Re: Why are Set & Get important?
Immortal Nephi wrote:
Tens of member functions or
hundreds of member functions modify data members.
I'd say that if you have tens or even hundreds of accessor functions,
your class design is flawed.
The general principle of class design is that its public interface
should *abstract* away the actual internal implementation of the class.
In other words, in an optimal case, one should not be able to deduce
from the public interface alone what kind of member variables the class has.
Explicit variable getter and setter functions somewhat break this
principle, as they expose the internal structure of the class. Of course
it's better than having the member variable in the public interface
directly, but it's still often a sign of flawed design.
This isn't a hard rule, of course. There are some situations where
explicit getters and setters are justifiable. However, it's a good
generic principle. Also, in general, the more explicit getters and
setters you have in a class, the more it is a sign of bad design.
As an example, consider the size() member function of the STL data
containers. Is it a getter function?

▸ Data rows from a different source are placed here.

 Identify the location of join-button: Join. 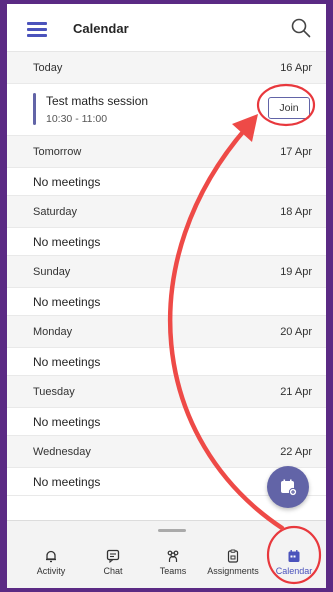
(289, 108).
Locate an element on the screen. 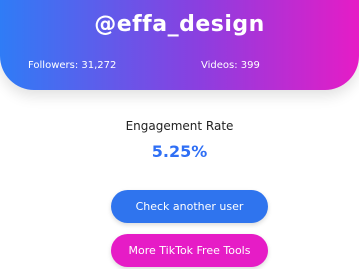 This screenshot has height=269, width=359. followers-count: Followers: 31,272 is located at coordinates (72, 66).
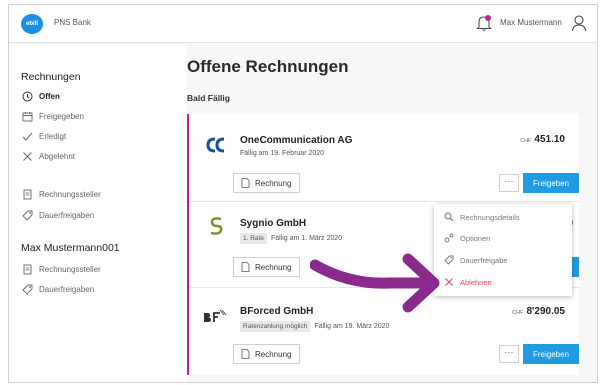 Image resolution: width=605 pixels, height=385 pixels. I want to click on page-title: Offene Rechnungen, so click(268, 66).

In fact, it isn't: It's simply a
function to query the data container for the amount of elements stored.
It *might* be a direct getter for a member variable, but it might very
well not be (eg. many std::vector implementations don't have any
explicit size member variable, and instead size() returns the difference
between end() and begin()).
When you want information out of a class, the functions to query for
that information should be at a slightly higher abstraction level than
"return me the value of this member variable of yours".